- What you should do -
Pull out every line in the entries below that contains the string "target", copying each one in full.
## start Supplied records
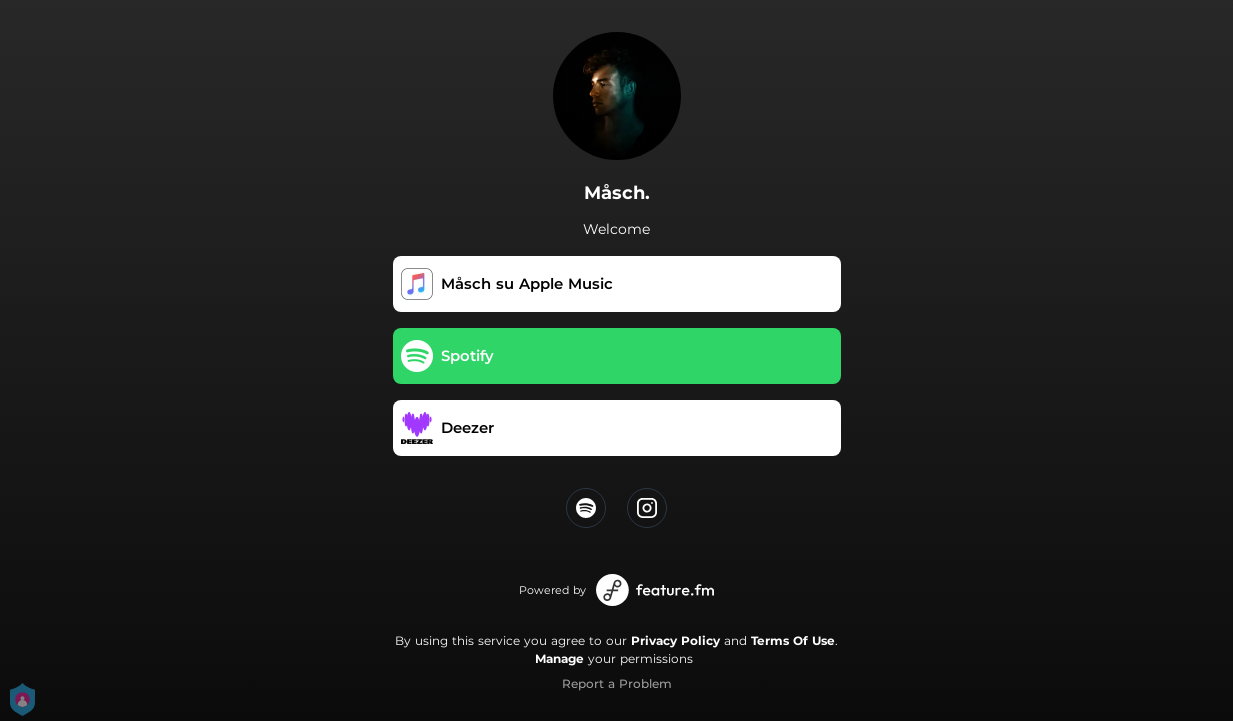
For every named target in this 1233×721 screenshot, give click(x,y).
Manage (559, 658)
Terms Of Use (793, 640)
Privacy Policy (675, 640)
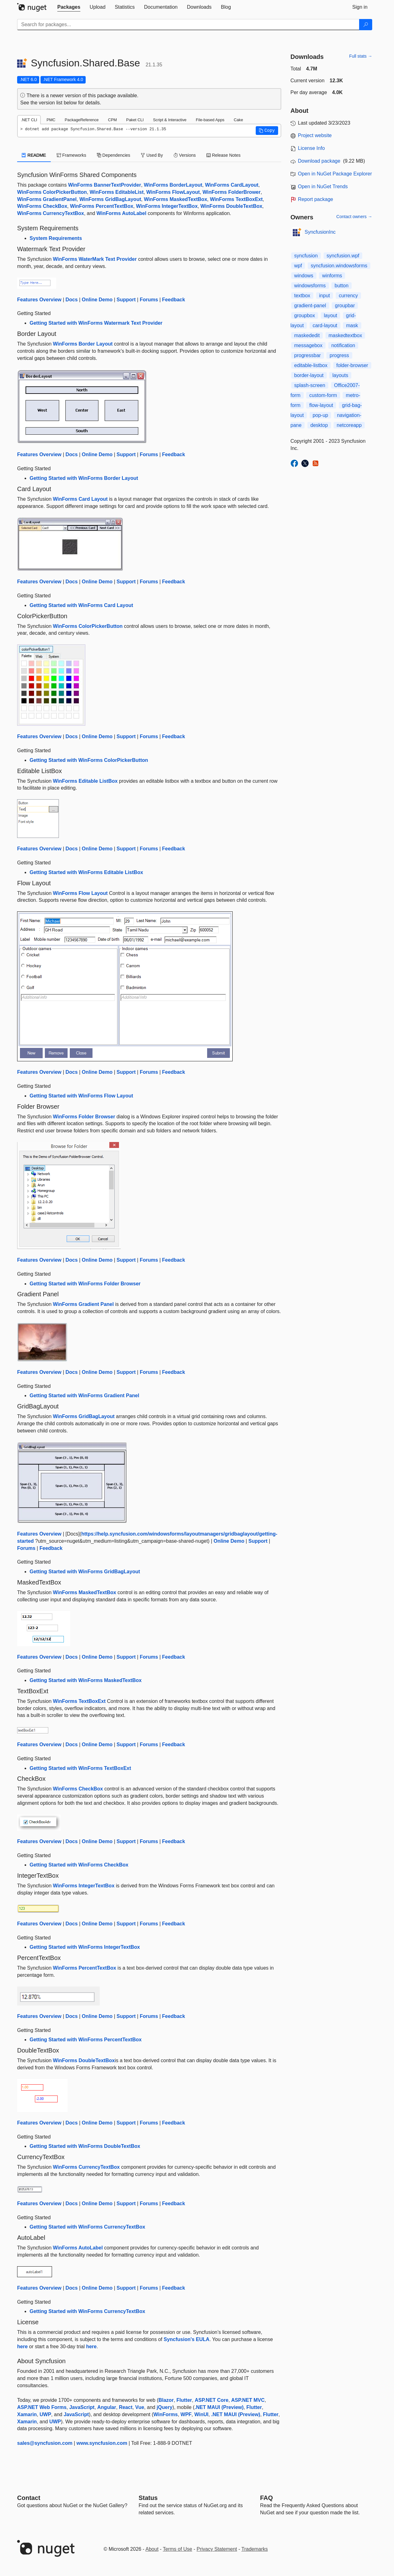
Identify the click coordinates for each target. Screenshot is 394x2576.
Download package (319, 161)
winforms (332, 275)
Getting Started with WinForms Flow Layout (81, 1095)
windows (303, 275)
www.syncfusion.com (102, 2443)
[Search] (365, 24)
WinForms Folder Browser (84, 1116)
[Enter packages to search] (188, 24)
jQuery (165, 2407)
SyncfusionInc (320, 232)
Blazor (166, 2400)
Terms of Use (177, 2549)
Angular (106, 2407)
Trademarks (254, 2549)
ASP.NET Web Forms (42, 2407)
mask (352, 325)
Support (125, 299)
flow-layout (321, 405)
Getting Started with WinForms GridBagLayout (85, 1571)
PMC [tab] (50, 119)
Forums (149, 299)
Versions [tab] (184, 155)
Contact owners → (354, 216)
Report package (315, 199)
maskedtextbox (345, 335)
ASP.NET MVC (247, 2400)
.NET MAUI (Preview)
## end Supplied records
- Answer to the problem -
For every named target in this 1233×721 screenshot, give click(x,y).
Identify the click coordinates for each target. Screenshot is 394x2576.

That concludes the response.